### WHAT NEEDS TO BE DONE
Leave out the images and transcribe the entries below word for word.

### MATERIAL SHOWN
○ ○ ○ ○

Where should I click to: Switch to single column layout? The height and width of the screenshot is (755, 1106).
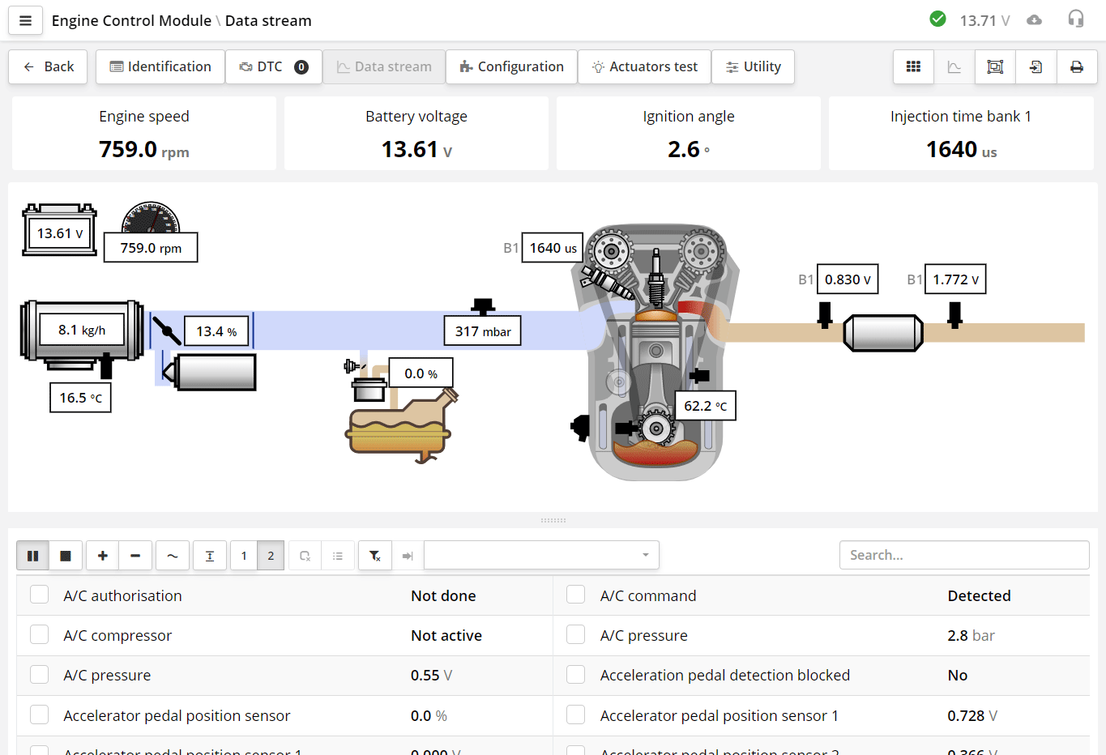244,556
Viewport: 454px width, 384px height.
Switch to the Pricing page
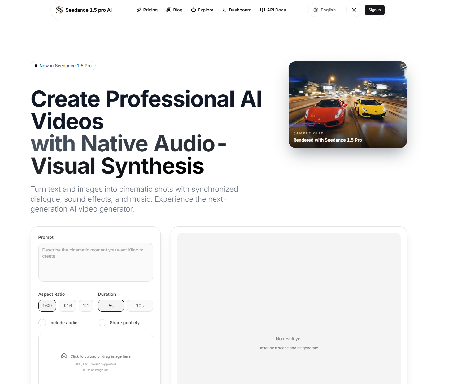150,10
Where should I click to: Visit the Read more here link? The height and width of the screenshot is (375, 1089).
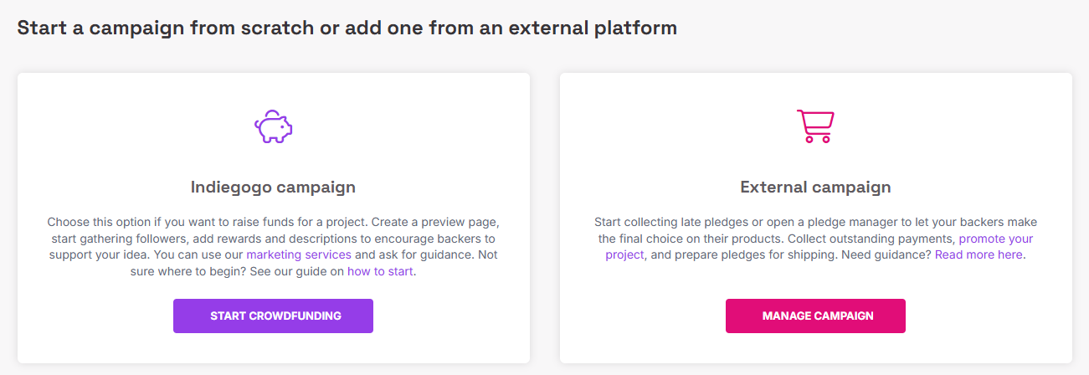tap(979, 254)
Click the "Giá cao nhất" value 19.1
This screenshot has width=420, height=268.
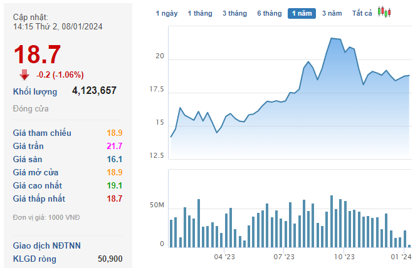[114, 185]
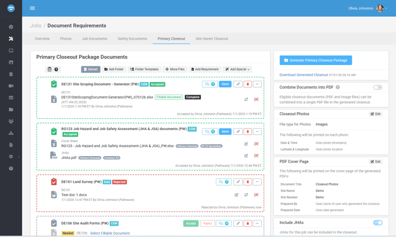Open more options for DE106 Site Audit Forms
Viewport: 396px width, 237px height.
tap(257, 223)
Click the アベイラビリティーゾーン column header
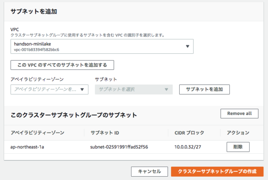Image resolution: width=268 pixels, height=180 pixels. click(x=37, y=133)
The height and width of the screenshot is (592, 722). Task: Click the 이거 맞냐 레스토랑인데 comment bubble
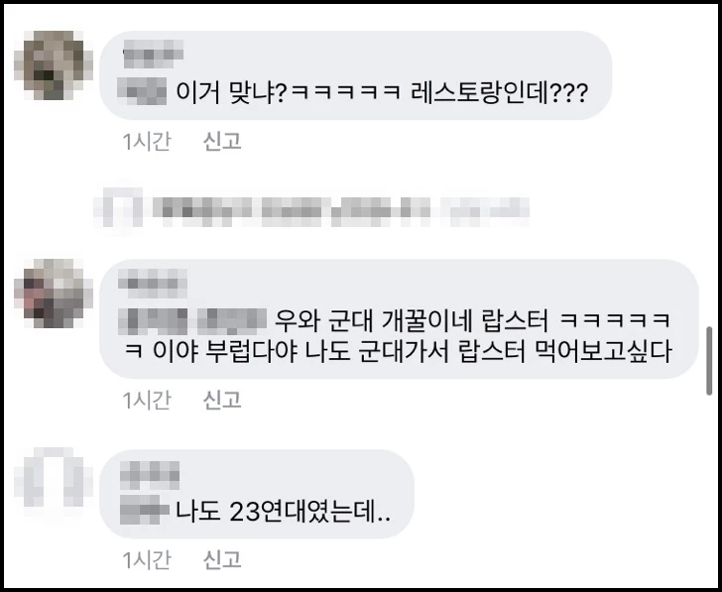355,75
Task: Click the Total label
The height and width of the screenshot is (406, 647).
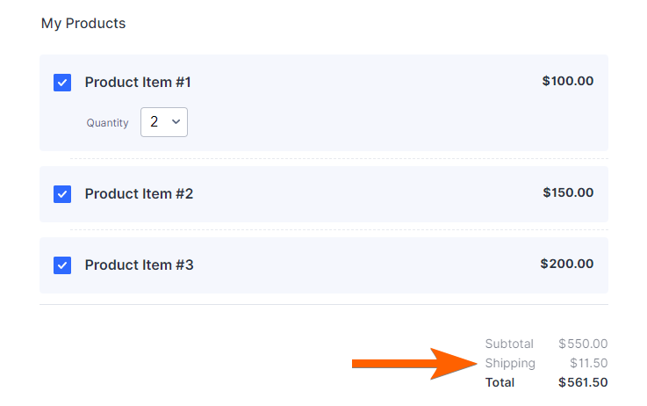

○ ○ ○ ○

### SOLUTION TO THIS TASK
Where should I click to: Switch to single column layout? The height and width of the screenshot is (755, 1106).
244,556
Viewport: 454px width, 384px height.
Switch to the Pricing page
150,10
Where should I click to: Visit the Read more here link? The height and width of the screenshot is (375, 1089).
tap(979, 254)
Click the "Giá cao nhất" value 19.1
This screenshot has width=420, height=268.
[114, 185]
Open more options for DE106 Site Audit Forms
Viewport: 396px width, 237px height.
tap(257, 223)
Click the アベイラビリティーゾーン column header
Image resolution: width=268 pixels, height=180 pixels. click(x=37, y=133)
The height and width of the screenshot is (592, 722). Task: Click the 이거 맞냐 레스토랑인데 comment bubble
355,75
Task: Click the Total label
The height and width of the screenshot is (406, 647).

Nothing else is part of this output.